Il ne s’intéresse pas aux arts, n’a pas les qualités d’un
autodidacte, ne lit pas et n’aime pas les intellectuels, une haine des
lettres et des arts qui perdurera durant son règne. Son double
engagement dans l’armée et le parti indépendantiste
Néo-Destour lui offre en 1956 une seconde chance. Au cours de sa vie lycéenne, Ben Ali suit les traces de son ami d'enfance
Hédi Baccouche, un militant aguerri qui restera l'un de ses plus proches alliés et qui deviendra son Premier-ministre.
Le jeune Ben Ali bénéficie d'une formation d'officier, lors d'un bref
passage à l’Ecole militaire française interarmes de Saint-Cyr (
EMIA) en
1956. Il est admis dans une promotion parallèle exceptionnelle en
hommage à la récente indépendance tunisienne.
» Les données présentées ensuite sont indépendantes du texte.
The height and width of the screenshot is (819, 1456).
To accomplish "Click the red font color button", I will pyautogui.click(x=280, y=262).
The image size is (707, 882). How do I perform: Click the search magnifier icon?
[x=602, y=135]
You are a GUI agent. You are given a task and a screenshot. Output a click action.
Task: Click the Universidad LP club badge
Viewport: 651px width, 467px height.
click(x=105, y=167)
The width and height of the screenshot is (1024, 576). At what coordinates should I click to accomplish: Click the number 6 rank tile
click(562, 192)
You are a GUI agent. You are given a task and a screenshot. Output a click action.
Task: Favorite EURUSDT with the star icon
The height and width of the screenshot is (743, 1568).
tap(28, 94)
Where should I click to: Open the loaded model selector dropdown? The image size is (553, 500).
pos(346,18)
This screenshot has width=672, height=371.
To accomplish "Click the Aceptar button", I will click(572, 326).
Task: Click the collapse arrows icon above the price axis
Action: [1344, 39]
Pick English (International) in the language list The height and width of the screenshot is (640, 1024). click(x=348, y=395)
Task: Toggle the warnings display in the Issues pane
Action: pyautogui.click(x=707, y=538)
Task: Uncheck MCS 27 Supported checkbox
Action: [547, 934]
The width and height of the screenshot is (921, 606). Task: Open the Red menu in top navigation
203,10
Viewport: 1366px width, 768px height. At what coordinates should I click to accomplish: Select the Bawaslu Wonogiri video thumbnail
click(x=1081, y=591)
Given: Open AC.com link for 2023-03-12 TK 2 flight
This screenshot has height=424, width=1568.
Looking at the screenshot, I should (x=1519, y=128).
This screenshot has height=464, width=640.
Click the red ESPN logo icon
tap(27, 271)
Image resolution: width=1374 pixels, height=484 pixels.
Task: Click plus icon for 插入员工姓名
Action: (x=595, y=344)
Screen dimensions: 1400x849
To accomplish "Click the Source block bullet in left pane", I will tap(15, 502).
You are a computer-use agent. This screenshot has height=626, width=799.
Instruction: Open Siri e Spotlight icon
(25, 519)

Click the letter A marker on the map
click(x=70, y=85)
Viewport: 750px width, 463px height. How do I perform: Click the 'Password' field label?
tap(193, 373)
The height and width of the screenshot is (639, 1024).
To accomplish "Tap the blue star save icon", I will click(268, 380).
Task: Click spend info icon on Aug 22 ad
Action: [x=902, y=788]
Mais cette promotion
particulière baptisée
«Bourguiba», ne comprend qu’une poignée d’officiers tunisiens parmi lesquels Ben Ali ne s'est pas
intégré. Il achève sa formation avec un diplôme d’ingénieur électronicien obtenu aux Etats-Unis:
«Mon intérêt pour l’informatique, a eu une incidence heureuse sur
ma façon de travailler; cela m’a donné un goût prononcé pour la
logique, la rigueur de l’analyse et une vision prospective planifiée,
loin de toute improvisation.»
Premières armes en politique
De retour en Tunisie, il est affecté au service du colonel Kéfi, un
ancier officier de l'armée française devenu le chef d'état-major de
l'armée tunisienne, dont il épouse la fille en 1964, Naïma Kéfi. Un
amour stratégique qui lui vaut d’être à 28 ans le directeur de la Sécurité militaire, poste qu’il occupe jusqu’en 1974.
Père de six enfants, dont trois filles nées de son premier mariage,
Ben Ali se trouve particulièrement à son aise au sein des services de
renseignement, sa fonction consistant à assurer la surveillance des
casernes. Il est à un poste qui convient à sa nature timide et taciturne
et qui le garde à distance des chefs de l’armée.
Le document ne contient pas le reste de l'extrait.